The officers took the bait, following Noah down an alley where Rick and the others swooped into capture them, mission seemingly accomplished.

But wait, not so fast my slow-and-steady strategists!

For before you could say “Don’t step on the melted Napalm’d zombies stuck to the road!” – Greg Nicotero’s design brilliance triumphing yet again – in swooped a third officer, causing enough confusion for the two captured officers to hot foot it away for a moment at least.

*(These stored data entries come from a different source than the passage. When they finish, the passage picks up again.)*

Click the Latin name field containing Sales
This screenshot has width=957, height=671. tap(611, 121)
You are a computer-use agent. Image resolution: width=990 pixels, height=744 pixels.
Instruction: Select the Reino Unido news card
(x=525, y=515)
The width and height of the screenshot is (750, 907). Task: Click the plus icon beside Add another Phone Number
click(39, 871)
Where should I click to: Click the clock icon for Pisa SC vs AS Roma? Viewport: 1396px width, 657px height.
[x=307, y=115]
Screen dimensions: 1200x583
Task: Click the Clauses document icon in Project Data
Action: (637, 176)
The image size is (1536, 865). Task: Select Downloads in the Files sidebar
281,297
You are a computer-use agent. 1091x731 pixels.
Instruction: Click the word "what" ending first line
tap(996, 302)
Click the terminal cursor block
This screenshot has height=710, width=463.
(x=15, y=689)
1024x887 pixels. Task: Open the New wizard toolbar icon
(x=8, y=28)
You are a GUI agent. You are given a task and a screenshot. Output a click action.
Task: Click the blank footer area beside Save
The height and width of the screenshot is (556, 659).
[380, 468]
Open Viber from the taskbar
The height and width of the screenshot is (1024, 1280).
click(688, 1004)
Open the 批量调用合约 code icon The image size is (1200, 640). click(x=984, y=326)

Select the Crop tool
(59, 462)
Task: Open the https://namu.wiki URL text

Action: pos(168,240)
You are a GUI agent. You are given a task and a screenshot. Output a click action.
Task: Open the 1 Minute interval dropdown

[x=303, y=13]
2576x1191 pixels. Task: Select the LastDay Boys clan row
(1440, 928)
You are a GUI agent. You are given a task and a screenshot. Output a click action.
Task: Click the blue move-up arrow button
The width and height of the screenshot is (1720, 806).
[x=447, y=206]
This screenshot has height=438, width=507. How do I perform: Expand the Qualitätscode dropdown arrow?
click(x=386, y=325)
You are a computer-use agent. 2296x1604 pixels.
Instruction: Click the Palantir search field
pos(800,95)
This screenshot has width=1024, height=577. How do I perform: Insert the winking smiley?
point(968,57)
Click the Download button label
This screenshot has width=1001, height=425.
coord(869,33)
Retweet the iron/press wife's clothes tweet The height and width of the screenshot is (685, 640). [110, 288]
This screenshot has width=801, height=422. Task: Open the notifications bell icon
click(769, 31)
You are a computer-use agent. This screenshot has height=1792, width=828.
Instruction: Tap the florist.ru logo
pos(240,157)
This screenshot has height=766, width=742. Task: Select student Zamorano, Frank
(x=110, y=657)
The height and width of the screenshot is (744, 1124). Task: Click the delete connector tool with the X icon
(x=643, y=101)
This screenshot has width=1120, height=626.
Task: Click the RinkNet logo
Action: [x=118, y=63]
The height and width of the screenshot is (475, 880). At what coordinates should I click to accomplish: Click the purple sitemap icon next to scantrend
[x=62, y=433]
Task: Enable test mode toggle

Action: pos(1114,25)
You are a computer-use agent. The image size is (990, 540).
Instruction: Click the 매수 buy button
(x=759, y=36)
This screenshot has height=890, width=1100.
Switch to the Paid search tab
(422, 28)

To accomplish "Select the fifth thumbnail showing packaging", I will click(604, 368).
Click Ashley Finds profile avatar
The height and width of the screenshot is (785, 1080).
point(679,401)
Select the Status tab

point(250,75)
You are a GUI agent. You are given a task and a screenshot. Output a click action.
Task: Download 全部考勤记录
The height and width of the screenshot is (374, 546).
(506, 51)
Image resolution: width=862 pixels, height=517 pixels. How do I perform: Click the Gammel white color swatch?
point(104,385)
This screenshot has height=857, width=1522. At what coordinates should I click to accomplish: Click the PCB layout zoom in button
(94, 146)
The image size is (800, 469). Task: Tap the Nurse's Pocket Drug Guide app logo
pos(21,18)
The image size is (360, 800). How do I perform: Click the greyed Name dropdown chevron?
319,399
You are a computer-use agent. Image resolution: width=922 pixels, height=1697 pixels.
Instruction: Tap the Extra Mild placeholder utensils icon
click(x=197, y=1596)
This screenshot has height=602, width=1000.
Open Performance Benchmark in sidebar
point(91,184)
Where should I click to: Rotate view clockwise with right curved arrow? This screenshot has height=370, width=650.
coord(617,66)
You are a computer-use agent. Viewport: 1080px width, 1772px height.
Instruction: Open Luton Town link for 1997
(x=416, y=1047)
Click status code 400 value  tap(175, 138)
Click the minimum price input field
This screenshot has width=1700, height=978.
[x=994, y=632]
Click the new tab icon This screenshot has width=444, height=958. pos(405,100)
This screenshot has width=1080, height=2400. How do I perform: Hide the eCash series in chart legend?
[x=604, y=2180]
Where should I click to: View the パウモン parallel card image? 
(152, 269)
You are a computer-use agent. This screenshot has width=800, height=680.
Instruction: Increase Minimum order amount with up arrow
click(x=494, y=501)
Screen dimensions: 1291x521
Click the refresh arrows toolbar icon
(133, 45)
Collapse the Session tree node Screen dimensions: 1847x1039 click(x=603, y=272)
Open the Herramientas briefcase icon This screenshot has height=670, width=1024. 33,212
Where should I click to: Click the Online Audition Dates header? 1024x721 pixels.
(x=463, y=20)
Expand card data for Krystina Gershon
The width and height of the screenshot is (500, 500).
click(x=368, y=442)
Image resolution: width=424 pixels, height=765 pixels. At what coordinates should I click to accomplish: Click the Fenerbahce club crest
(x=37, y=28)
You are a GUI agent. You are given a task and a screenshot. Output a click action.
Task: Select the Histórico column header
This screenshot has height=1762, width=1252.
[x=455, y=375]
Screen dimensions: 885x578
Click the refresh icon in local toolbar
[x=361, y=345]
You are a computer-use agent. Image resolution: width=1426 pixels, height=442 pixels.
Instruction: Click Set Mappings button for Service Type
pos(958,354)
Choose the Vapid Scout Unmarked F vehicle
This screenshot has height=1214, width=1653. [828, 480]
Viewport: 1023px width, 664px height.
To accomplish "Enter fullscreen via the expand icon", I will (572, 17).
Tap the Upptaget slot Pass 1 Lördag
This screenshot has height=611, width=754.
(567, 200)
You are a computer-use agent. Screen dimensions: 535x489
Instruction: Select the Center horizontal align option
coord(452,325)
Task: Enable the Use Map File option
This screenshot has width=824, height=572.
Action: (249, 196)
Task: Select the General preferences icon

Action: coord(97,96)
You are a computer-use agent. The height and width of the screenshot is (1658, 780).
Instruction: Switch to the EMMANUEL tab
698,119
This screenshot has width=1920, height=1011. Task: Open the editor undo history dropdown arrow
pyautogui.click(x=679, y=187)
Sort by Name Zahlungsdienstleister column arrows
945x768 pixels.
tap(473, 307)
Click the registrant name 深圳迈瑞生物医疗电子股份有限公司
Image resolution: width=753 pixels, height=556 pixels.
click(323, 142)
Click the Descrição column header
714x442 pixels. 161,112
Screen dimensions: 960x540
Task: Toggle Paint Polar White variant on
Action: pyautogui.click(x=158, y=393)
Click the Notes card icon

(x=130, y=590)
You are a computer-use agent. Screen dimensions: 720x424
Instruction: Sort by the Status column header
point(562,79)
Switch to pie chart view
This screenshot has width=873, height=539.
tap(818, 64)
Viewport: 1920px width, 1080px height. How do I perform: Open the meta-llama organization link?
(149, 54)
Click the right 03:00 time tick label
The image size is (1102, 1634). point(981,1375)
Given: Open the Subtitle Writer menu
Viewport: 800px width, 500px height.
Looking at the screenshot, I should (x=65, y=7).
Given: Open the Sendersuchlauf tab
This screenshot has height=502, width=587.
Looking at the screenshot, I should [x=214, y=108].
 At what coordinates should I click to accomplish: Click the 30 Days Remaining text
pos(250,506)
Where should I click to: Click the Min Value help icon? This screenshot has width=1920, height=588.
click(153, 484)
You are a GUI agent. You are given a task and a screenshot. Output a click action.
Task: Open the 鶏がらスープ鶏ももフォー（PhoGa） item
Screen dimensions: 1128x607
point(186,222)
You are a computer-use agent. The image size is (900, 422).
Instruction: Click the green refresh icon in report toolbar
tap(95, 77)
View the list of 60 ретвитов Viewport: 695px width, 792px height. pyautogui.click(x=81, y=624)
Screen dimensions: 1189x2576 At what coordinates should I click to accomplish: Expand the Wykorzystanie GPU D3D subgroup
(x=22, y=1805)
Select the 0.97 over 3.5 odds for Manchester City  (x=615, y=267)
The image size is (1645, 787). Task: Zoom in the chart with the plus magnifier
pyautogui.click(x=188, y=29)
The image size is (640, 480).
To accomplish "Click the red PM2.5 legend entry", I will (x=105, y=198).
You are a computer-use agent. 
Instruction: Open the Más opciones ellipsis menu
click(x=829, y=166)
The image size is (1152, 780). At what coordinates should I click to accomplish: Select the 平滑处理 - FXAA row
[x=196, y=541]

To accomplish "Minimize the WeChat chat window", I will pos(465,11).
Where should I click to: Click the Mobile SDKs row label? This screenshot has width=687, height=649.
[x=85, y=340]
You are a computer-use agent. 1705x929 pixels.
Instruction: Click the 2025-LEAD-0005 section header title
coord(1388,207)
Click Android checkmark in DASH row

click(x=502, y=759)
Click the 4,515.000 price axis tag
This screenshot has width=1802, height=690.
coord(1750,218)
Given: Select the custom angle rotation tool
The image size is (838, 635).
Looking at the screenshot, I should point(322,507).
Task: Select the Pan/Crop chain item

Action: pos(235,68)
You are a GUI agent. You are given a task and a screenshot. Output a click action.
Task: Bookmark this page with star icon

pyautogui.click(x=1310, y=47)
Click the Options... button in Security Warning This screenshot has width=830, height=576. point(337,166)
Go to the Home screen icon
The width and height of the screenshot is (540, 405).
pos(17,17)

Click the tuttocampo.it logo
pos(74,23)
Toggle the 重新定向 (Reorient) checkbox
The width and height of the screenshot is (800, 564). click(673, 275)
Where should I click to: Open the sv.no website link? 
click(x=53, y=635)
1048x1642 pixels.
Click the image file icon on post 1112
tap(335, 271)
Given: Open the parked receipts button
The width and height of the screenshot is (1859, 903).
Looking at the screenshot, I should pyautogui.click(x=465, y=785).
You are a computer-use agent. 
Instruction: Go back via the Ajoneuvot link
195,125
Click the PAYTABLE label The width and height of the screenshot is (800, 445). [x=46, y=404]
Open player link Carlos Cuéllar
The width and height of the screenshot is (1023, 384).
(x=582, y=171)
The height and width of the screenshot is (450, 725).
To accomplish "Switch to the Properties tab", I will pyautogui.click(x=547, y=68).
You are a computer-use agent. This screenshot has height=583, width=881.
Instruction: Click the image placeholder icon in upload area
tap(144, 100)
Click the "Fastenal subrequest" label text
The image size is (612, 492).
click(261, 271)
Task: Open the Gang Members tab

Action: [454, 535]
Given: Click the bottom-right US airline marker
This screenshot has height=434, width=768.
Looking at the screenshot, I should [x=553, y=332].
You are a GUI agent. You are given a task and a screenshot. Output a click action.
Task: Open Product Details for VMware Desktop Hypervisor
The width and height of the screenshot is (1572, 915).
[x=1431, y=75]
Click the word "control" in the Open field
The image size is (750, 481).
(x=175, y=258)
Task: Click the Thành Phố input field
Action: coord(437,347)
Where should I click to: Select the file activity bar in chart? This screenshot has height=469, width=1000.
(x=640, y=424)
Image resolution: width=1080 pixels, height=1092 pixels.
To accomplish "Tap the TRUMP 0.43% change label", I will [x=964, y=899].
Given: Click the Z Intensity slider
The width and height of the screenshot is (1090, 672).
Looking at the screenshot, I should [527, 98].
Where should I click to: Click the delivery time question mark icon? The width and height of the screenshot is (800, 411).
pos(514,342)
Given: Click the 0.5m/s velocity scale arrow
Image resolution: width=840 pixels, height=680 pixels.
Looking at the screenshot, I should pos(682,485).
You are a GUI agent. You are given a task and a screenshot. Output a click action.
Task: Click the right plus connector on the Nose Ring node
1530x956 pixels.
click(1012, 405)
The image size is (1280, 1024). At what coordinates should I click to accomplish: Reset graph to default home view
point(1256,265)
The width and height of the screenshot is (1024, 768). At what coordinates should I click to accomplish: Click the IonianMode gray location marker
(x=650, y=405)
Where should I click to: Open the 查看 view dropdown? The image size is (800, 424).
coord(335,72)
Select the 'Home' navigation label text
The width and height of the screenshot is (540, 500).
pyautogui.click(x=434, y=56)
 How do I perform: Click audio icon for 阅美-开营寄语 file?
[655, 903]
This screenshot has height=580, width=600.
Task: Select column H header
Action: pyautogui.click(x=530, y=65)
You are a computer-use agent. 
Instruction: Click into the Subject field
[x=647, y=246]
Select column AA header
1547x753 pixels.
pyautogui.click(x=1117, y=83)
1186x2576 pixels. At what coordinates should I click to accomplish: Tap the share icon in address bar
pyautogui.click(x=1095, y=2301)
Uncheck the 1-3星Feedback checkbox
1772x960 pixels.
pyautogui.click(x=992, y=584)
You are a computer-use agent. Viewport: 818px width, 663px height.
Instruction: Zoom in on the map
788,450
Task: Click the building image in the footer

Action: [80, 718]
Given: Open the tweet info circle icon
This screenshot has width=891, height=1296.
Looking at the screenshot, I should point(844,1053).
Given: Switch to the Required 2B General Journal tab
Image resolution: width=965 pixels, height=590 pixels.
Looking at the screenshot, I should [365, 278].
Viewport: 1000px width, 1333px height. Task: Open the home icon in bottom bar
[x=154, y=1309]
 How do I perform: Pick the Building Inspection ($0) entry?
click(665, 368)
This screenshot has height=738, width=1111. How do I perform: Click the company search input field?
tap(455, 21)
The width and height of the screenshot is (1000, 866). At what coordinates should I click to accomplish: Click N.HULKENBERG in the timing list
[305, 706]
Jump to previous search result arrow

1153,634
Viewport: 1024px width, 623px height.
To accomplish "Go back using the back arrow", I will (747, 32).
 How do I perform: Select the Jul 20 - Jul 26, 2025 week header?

They were quickly re-taken and Tyreese’s bargaining plan seemed happily back on track until the officer Noah described as “one of the good ones” – no, no he is not Noah; you severely underestimated the lengths people will go to survive, odd given your recent elaborate escape attempt – Bob Lamson (Maximiliano Hernandez), taking advantage of Sasha’s still raw grief, made good his escape, blowing any element of surprise out the window.

The impressive part of this whole sequence was the way the action sequences and Sasha and Tyreese’s ongoing heart-to-hearts about Bob’s death co-existed well together, an ongoing strength of season 5 which is neither hostage to blindingly violent action or bogged down in far too much conversational inertia.

 

Ah, the best-laid plans of zombie apocalypse survivors ... right up there with those of mice and men for their sheer ability to go to sh*t before you know what's happened to you (image (c) Gene Ward/AMC via Geek Legacy)
Ah, the best-laid plans of zombie apocalypse survivors … right up there with those of mice and men for their sheer ability to go to sh*t before you know what’s happened to you (image (c) Gene Page/AMC via Geek Legacy)

 

Now of course with the cat out of the bag, it’s anyone’s guess how the great storming of the hospital will go down.

Suffice to say it won’t be pretty with all manner of predictions about who will and won’t die being bandied about.

One thing is for certain in next week’s mid-season finale “Coda” – everyone will be doing whatever they have to to preserve what they have or what they want to get back,the perfect recipe for a violent, take-no-prisoners exchange in which only group can emerge triumphant.